Rene Auberjonois, who has
died aged 79, was a beloved character actor who compiled a prolific number of
stage and screen credits across his fifty-year career. Of these, he remains
best known for his television work, settling comfortably into ensemble casts in
a way that reflected his theatrical background.
Between 1980 and 1986, Auberjonois
appeared in the hit US sitcom Benson as Clayton Runnymede Endicott III,
the snooty chief of staff at a governor’s mansion. The role formed a primetime demonstration
of his ability to humanise characters who might otherwise present as unsympathetic:
within each half-hour episode, Auberjonois slyly attributed Endicott’s
loftiness to a deep-seated insecurity.
Globally, Auberjonois
would become celebrated for a part that streamlined his distinctive features (bulbous
nose; kindly, inquisitive eyes) beneath layers of latex. A chameleonic security
chief who sleeps in a bucket, Constable Odo in Star Trek: Deep Space 9
(1993-99) was an unusual role to assume, yet Auberjonois’ wryly philosophical
responses to cosmic turmoil made him a firm fans’ favourite.
Over his career, he was
unapologetic about his own shapeshifting, and unfussed by the prospect of not becoming
an instantly recognisable face. In a 2011 interview, he shrugged: “I’m all of
those characters, and I love that… I also run into people, and they think I’m
their cousin or their dry cleaner. I love that, too.”
He was born René Murat
Auberjonois in New York on June 1, 1940 to a wildly illustrious family. His
father Fernand was a Pulitzer Prize-winning foreign correspondent who served as
an advisor to Generals Patton and Eisenhower; his mother, Princess Laure Murat,
was a painter who descended from the Bonaparte lineage. (His
great-great-great-grandmother was Napoleon’s youngest sister.)
The family split their
time between the US and France, where aged six, the young Rene underwent a
Eureka moment while leading his classmates in a rendition of “Do You Know the
Muffin Man?”. According to his website: “When the performance was over, Rene
took a bow and, knowing he wasn’t the real conductor, imagined that he had been
acting. He decided then and there that he wanted to be an actor.”
His parents relocated to
an artists’ colony in upstate New York during his adolescence, where the
producer John Houseman recommended him for an apprenticeship at a small
playhouse in Stratford, Connecticut. During this period, Auberjonois flirted
with the idea of changing his surname (pronounced oh-bear-zhon-wah, the
French for armour-bearer) to the simpler Aubert, only to find his peers found
that no less tongue-twisting.
Yet however theatregoers
read it, the Auberjonois name soon began appearing on playbills with regularity.

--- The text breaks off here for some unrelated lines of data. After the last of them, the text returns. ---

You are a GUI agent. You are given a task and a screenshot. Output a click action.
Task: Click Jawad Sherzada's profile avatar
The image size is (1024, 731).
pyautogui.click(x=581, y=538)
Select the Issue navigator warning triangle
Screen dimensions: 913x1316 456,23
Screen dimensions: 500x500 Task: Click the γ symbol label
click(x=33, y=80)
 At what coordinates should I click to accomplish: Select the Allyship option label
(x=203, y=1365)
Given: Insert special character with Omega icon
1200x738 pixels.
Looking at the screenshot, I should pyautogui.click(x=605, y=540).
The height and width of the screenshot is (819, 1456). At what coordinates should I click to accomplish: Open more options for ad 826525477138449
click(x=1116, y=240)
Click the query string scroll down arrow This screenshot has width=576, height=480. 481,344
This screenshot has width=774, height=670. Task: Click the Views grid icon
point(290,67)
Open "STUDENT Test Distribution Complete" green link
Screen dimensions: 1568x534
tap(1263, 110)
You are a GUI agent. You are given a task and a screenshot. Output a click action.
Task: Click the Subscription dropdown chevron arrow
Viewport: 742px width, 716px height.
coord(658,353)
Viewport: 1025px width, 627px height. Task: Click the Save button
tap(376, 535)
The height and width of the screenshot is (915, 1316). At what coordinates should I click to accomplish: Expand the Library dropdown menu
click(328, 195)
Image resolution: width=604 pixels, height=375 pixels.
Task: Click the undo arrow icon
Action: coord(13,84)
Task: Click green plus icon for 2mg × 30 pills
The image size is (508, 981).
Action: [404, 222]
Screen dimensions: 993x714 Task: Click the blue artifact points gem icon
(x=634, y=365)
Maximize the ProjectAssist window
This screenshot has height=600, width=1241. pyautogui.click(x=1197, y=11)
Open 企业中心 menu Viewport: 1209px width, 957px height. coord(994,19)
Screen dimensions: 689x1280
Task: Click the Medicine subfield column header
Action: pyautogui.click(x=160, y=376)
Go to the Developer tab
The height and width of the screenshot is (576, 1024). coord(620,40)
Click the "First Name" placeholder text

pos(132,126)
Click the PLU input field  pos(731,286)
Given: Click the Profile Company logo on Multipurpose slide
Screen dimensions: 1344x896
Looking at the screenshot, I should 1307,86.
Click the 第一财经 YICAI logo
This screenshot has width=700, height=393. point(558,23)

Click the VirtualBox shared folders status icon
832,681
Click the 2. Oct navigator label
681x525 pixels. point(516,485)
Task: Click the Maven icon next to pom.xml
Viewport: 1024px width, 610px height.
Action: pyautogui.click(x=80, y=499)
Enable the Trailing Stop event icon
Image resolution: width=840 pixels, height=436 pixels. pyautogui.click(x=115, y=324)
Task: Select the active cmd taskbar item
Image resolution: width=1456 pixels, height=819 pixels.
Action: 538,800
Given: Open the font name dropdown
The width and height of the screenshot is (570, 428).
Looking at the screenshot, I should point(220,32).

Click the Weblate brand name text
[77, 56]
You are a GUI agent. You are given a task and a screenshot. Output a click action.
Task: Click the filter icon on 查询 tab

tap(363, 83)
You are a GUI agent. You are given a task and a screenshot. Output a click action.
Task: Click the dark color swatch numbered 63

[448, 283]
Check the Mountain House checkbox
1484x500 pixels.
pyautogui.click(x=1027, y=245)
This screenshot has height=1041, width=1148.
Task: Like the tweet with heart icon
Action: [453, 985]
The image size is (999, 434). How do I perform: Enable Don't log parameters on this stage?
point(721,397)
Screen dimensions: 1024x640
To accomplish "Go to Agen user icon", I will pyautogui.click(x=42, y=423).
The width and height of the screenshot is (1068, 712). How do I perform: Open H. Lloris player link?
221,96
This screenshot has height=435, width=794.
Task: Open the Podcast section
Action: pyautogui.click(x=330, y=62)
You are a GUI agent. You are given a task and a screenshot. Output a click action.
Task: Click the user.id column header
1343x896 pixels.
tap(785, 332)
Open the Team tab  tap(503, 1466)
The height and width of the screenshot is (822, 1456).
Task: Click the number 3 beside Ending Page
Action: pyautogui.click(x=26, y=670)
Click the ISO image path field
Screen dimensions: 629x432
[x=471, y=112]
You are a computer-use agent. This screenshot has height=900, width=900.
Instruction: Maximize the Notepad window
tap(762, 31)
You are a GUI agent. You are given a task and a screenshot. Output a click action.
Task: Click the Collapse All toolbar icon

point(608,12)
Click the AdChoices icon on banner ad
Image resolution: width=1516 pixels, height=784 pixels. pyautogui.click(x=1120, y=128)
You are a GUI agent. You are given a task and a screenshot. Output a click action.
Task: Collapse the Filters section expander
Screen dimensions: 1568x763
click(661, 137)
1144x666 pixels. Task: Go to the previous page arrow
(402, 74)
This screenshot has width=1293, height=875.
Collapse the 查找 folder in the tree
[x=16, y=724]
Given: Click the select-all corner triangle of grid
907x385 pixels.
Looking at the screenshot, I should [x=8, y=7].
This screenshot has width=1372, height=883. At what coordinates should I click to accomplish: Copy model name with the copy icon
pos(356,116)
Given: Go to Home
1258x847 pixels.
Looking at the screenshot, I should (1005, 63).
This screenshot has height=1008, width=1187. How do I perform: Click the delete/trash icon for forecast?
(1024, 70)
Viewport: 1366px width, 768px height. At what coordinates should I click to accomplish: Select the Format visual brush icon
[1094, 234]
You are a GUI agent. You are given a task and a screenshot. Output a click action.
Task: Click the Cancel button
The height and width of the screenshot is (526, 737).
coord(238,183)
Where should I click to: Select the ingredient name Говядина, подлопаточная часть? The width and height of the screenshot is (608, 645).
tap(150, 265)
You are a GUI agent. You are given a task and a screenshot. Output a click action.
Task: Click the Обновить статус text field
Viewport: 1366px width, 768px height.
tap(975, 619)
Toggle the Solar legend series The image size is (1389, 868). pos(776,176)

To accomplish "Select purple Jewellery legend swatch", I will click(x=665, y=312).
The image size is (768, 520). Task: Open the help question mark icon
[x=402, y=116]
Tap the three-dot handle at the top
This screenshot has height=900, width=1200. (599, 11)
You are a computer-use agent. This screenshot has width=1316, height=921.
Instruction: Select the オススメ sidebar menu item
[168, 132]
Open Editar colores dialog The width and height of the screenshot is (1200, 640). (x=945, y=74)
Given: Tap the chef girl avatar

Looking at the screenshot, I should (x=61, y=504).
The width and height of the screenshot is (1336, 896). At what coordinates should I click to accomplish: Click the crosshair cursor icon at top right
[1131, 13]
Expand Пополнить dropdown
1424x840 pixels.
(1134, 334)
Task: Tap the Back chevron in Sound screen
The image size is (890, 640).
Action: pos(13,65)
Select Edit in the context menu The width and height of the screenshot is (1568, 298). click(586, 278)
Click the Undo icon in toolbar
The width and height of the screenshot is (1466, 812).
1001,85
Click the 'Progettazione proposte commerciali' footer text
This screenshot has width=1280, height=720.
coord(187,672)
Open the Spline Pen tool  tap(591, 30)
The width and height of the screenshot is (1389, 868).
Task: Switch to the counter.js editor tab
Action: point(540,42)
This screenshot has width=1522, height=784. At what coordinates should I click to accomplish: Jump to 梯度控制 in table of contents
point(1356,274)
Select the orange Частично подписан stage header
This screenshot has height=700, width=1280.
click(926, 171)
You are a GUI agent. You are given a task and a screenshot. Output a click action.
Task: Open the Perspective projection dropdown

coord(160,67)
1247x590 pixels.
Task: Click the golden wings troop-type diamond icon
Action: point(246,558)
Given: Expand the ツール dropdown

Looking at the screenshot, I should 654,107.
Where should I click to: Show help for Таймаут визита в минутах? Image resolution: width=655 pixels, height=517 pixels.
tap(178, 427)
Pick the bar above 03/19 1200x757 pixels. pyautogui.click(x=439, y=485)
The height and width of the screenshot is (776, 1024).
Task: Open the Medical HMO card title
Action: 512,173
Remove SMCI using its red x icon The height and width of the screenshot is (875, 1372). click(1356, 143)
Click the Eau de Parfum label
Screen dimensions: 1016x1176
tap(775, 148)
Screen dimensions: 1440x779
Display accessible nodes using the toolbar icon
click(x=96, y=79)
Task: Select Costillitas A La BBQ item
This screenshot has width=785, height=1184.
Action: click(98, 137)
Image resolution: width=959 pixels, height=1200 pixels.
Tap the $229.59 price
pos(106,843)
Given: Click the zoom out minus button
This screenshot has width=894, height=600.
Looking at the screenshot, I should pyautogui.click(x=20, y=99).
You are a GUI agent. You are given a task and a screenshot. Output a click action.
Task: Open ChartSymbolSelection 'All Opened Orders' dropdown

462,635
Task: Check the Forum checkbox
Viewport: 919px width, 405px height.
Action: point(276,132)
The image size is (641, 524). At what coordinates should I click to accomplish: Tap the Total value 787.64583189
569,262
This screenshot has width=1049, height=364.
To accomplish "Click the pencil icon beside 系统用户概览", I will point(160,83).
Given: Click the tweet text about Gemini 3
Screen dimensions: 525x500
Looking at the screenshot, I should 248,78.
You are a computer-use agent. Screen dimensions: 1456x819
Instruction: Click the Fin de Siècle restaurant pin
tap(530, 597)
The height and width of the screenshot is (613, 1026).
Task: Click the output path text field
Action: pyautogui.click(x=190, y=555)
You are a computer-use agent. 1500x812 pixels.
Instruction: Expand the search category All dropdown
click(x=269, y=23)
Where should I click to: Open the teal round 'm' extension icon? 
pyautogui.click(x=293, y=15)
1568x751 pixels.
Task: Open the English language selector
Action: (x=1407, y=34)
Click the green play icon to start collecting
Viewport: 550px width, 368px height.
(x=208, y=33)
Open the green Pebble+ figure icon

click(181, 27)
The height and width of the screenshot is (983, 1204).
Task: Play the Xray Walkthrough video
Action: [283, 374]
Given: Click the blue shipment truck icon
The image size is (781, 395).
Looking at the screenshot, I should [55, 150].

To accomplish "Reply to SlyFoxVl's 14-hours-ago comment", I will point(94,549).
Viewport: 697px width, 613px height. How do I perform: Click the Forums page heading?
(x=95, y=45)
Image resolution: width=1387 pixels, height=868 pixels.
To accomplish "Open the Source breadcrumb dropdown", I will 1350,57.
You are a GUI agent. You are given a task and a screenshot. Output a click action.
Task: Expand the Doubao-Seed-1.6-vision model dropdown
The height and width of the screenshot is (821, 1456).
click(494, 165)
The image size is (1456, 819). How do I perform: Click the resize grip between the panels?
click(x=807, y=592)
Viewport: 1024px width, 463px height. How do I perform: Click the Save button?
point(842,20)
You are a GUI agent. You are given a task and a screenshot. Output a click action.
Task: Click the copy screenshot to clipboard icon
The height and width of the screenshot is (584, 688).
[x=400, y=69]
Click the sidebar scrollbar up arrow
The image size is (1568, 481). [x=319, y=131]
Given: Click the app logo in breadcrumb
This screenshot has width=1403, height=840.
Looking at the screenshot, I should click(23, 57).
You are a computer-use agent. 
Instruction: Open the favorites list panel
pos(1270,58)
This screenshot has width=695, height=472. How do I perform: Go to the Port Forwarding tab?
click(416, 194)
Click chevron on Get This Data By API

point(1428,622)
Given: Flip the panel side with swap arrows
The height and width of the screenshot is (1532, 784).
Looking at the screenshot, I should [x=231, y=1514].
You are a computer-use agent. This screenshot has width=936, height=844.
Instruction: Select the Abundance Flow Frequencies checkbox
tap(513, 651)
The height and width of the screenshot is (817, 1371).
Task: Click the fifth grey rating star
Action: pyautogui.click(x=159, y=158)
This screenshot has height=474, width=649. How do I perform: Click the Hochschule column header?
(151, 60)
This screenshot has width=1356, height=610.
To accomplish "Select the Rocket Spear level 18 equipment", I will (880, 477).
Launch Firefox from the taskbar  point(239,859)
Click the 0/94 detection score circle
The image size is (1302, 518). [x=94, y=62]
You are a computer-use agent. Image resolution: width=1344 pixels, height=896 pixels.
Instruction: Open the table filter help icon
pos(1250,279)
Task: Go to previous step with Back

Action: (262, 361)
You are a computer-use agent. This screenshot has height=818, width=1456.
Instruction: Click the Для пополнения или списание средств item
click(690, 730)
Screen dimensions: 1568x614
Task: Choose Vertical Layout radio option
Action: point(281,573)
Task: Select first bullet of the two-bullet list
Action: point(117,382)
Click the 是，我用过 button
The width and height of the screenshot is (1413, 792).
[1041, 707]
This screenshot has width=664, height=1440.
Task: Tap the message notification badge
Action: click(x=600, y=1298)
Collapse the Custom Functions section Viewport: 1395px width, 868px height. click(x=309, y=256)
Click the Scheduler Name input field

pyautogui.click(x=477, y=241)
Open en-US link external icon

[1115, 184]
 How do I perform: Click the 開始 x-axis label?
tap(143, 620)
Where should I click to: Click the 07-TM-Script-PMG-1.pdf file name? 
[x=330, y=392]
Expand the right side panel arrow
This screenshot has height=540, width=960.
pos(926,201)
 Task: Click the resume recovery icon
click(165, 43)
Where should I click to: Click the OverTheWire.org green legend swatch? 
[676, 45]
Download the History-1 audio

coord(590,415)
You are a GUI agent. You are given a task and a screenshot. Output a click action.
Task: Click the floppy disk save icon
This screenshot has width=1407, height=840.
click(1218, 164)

He joined the American Conservatory Theater in San Francisco in 1965, starring
in its inaugural production of Tartuffe, turned to directing with the
British comedy hit Beyond the Fringe in 1967, and made his Broadway
debut in 1968 as the Fool opposite Lee J. Cobb as King Lear. Two years
later, he won his first Tony for playing the flamboyantly gay designer Sebastian
Baye in the Chanel musical Coco.
Like many unconventional
performers, he received a profile boost from the New American Cinema of the
1970s. After uncredited appearances in Lilith (1964) and Petunia
(1968), he fell into director Robert Altman’s ensemble of oddballs, essaying
the exasperated Father Mulcahy in M*A*S*H (1970), a twitcher who
transforms into a bird during Brewster McCloud (1970), the saloonkeeper
Sheehan in McCabe and Mrs. Miller (1971) and one of the men closing in
on Susannah York in Images (1972).
He chalked up TV guest
spots in everything from The Mod Squad (1971) to Wonder Woman
(1979), but movie credits kept betraying his position in the Hollywood pecking
order: he was fourth-billed as the obligatory priest in disaster spoof The
Big Bus (1976), fifth-billed in the King Kong remake (1976), before
returning to fourth for The Eyes of Laura Mars (1978) and Where the
Buffalo Roam (1980).
In the 1980s, he juggled Benson
with stage work, earning Tony nominations for playing the con artist Duke in Big
River (1985) and for his dual role in Tinseltown satire City of Angels
(1989), and voice work, lending his professorial tones to such animations as The
Smurfs Christmas Special (1982) and Duck Tales (1987). His most
prominent vocal performance came at the end of the decade, as the
French-accented chef Louis in Disney’s animated comeback The Little Mermaid
(1989).
On screen, he’d become
one of those hallowed “you know the face” actors, playing a mobster in Police
Academy 5 (1988), dipping an uncredited toe into a soon-to-be-familiar
universe in Star Trek: The Undiscovered Country (1991), reteaming with
Altman as one of those playing themselves amid The Player (1992), and
showing up as the knowingly named Dr. Burton in Batman Forever (1995).
On TV, he played Frasier
Crane’s mentor Dr. William Tewksbury in Frasier (2001), and earned a prime
recurring part as the veteran lawyer Paul Lewiston on Boston Legal
(2004-08); on stage, he was Professor Abronsius in the musical of Dance of
the Vampires (2002-03) and directed himself alongside Roy Scheider in 12
Angry Men (2004); and he was often seen at Star Trek conventions,
selling his own artwork and photographs for his favourite charity Doctors Without
Borders.
Auberjonois drew no
distinction between his prestige projects – forming a late-life alliance with
emergent indie talent Kelly Reichardt on Certain Women (2016) and First
Cow (2019) – and voicing 49 episodes of kids’ animation Pound Puppies
(2010-13); to him, it was all just work, a way to continue exercising his gift.
“I’m never going to retire,” he told one interviewer. “I’ll die with my boots
on.”
He is survived by his
wife Judith, whom he married in 1963, and two children, both actors: a son,
Remy-Luc and a daughter, Tessa.
Rene Auberjonois, born June 1, 1940, died December 8, 2019.